Adwoa Aboah is bringing about a new look to the modeling industry. Aboah’s shaved head, freckles, and jeweled tooth set her apart from some of the supermodels that we have seen before. After her cover debut on British Vogue, Aboah who is 25 years old has fronted campaigns for Chanel, Burberry, and Revlon. She has also won the British Fashion Council award for coveted Model of The Year, which was given to Kate Moss and other amazing supermodels. In may she stayed at the Met Gala alongside Donatella Versace and Cindy Crawford.
With this lengthy resume, Aboah says she no longer puts limits on herself. She grew up in London with a Ghanian father, she thought there was no room in the fashion industry for girls like her, but that has proven to be false!
The journey to get to where she is today has not been easy Aboah said that she lived completely in fear as a teenager. She suffered from anxiety and depression to the point where she started using drugs like ketamine to cope. overcame insecurities, anxiety, and depression. Aboah went on to pursue her career with lots of unsolved internal issues which went on to a failed suicide attempt that left her in a comma in 2015.

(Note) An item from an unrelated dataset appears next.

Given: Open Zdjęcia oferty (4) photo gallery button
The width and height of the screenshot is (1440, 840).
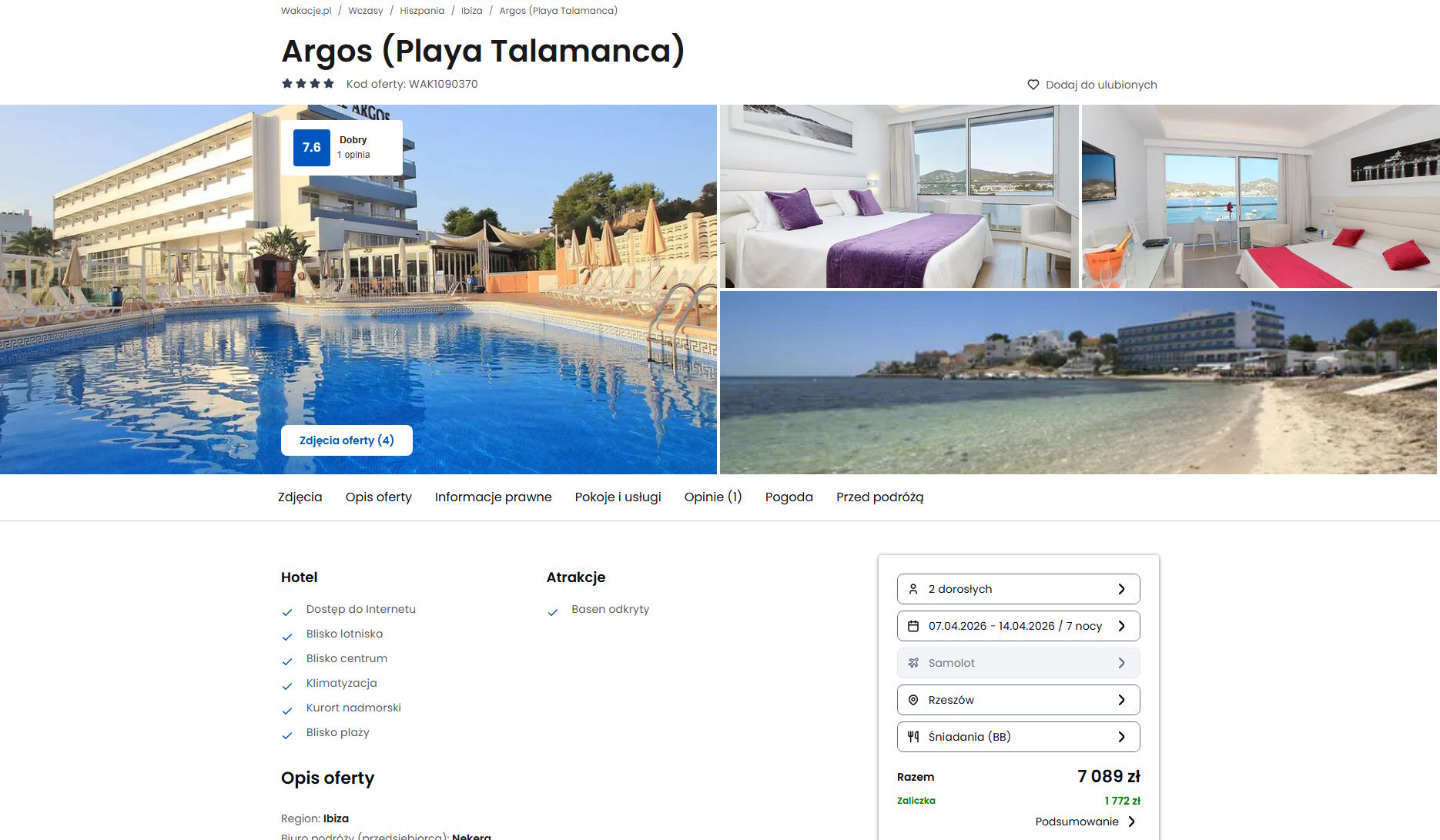Looking at the screenshot, I should [347, 440].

Aboah entered treatment and discovered the power of therapy: “Having a frank conversation about what’s going on in your life helps you stop feeling alone.” She went on to co-found Gurls Talk, an organization that aims to create spaces for women to come together, both online and in person, to discuss mental health, body image and sexuality. “In the beginning, there were small things. Maybe it was not feeling attractive at school,” she says of her depression. “But what we concentrate on in Gurls Talk is that these small things need to be as important as the big things.”
Aboah says that her activism for mental health is more than just a trend. “Before I even decided that I wanted to model, I decided that I would take on the responsibility of activism,” she says. In a speech at the start of London Fashion Week in February, Aboah spoke out against sexual harassment and exploitation in the fashion industry. She called upon fashion insiders to “help change the system that has allowed such rampant abuse of power.” Speaking to TIME, Aboah—who has never been a victim herself—added: “If we can keep constant pressure, all of those monsters will be pushed out” she tells TIME.
Aboah calls herself an activist before a model. She plans to continue advocating for mental health and women all around the world by bringing Gurls Talk to Ghana.